Source information:
=====
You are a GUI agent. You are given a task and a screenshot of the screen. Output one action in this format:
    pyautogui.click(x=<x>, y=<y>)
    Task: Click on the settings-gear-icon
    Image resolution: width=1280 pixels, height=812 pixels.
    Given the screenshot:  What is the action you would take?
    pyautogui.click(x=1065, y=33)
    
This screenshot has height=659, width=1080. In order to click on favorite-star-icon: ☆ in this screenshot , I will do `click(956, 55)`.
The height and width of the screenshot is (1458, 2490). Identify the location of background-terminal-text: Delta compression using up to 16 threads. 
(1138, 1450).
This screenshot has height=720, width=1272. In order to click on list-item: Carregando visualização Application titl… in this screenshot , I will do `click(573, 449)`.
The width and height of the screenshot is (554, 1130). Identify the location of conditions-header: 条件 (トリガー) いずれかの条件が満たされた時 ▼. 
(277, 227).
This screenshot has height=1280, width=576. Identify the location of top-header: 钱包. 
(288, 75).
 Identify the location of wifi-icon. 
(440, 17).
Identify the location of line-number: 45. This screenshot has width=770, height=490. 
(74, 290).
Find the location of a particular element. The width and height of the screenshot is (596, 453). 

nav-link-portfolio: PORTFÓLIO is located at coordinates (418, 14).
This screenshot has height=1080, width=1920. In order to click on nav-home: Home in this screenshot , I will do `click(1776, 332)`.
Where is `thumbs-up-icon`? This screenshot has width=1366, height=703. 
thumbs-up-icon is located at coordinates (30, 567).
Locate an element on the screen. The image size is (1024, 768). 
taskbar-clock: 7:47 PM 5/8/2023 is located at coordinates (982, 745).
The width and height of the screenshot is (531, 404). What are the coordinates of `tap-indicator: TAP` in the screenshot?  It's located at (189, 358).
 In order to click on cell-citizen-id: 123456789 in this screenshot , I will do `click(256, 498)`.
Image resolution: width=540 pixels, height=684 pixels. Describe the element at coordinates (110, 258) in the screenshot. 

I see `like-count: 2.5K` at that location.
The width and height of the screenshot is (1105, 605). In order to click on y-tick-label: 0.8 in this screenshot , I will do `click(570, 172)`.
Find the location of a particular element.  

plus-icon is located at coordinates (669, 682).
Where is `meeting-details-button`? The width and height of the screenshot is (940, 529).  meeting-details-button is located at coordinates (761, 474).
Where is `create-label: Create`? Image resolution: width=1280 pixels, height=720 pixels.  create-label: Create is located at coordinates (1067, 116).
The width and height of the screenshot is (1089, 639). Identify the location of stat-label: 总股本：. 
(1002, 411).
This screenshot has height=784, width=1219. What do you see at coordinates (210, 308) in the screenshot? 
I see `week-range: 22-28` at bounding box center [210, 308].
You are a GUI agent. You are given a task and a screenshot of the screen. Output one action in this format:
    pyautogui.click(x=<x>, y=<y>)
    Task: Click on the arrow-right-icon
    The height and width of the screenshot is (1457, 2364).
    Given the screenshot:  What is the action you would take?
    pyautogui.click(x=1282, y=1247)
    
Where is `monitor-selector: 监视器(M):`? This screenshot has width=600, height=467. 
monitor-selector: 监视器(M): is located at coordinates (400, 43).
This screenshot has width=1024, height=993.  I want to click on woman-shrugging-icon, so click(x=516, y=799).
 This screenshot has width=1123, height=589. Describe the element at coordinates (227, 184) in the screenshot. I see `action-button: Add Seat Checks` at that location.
=====
Try it: Write out all the items above again, substituting "Give" for every "Identify" and changing nothing else.

Finished task:
You are a GUI agent. You are given a task and a screenshot of the screen. Output one action in this format:
    pyautogui.click(x=<x>, y=<y>)
    Task: Click on the settings-gear-icon
    Image resolution: width=1280 pixels, height=812 pixels.
    Given the screenshot:  What is the action you would take?
    pyautogui.click(x=1065, y=33)
    
This screenshot has height=659, width=1080. In order to click on favorite-star-icon: ☆ in this screenshot , I will do `click(956, 55)`.
The height and width of the screenshot is (1458, 2490). Give the location of background-terminal-text: Delta compression using up to 16 threads. 
(1138, 1450).
This screenshot has height=720, width=1272. In order to click on list-item: Carregando visualização Application titl… in this screenshot , I will do `click(573, 449)`.
The width and height of the screenshot is (554, 1130). Give the location of conditions-header: 条件 (トリガー) いずれかの条件が満たされた時 ▼. 
(277, 227).
This screenshot has height=1280, width=576. Give the location of top-header: 钱包. 
(288, 75).
 Give the location of wifi-icon. 
(440, 17).
Give the location of line-number: 45. This screenshot has width=770, height=490. 
(74, 290).
Find the location of a particular element. The width and height of the screenshot is (596, 453). 

nav-link-portfolio: PORTFÓLIO is located at coordinates (418, 14).
This screenshot has height=1080, width=1920. In order to click on nav-home: Home in this screenshot , I will do `click(1776, 332)`.
Where is `thumbs-up-icon`? This screenshot has width=1366, height=703. 
thumbs-up-icon is located at coordinates (30, 567).
Locate an element on the screen. The image size is (1024, 768). 
taskbar-clock: 7:47 PM 5/8/2023 is located at coordinates (982, 745).
The width and height of the screenshot is (531, 404). What are the coordinates of `tap-indicator: TAP` in the screenshot?  It's located at (189, 358).
 In order to click on cell-citizen-id: 123456789 in this screenshot , I will do `click(256, 498)`.
Image resolution: width=540 pixels, height=684 pixels. Describe the element at coordinates (110, 258) in the screenshot. 

I see `like-count: 2.5K` at that location.
The width and height of the screenshot is (1105, 605). In order to click on y-tick-label: 0.8 in this screenshot , I will do `click(570, 172)`.
Find the location of a particular element.  

plus-icon is located at coordinates (669, 682).
Where is `meeting-details-button`? The width and height of the screenshot is (940, 529).  meeting-details-button is located at coordinates (761, 474).
Where is `create-label: Create`? Image resolution: width=1280 pixels, height=720 pixels.  create-label: Create is located at coordinates (1067, 116).
The width and height of the screenshot is (1089, 639). Give the location of stat-label: 总股本：. 
(1002, 411).
This screenshot has height=784, width=1219. What do you see at coordinates (210, 308) in the screenshot? 
I see `week-range: 22-28` at bounding box center [210, 308].
You are a GUI agent. You are given a task and a screenshot of the screen. Output one action in this format:
    pyautogui.click(x=<x>, y=<y>)
    Task: Click on the arrow-right-icon
    The height and width of the screenshot is (1457, 2364).
    Given the screenshot:  What is the action you would take?
    pyautogui.click(x=1282, y=1247)
    
Where is `monitor-selector: 监视器(M):`? This screenshot has width=600, height=467. 
monitor-selector: 监视器(M): is located at coordinates (400, 43).
This screenshot has width=1024, height=993.  I want to click on woman-shrugging-icon, so click(x=516, y=799).
 This screenshot has width=1123, height=589. Describe the element at coordinates (227, 184) in the screenshot. I see `action-button: Add Seat Checks` at that location.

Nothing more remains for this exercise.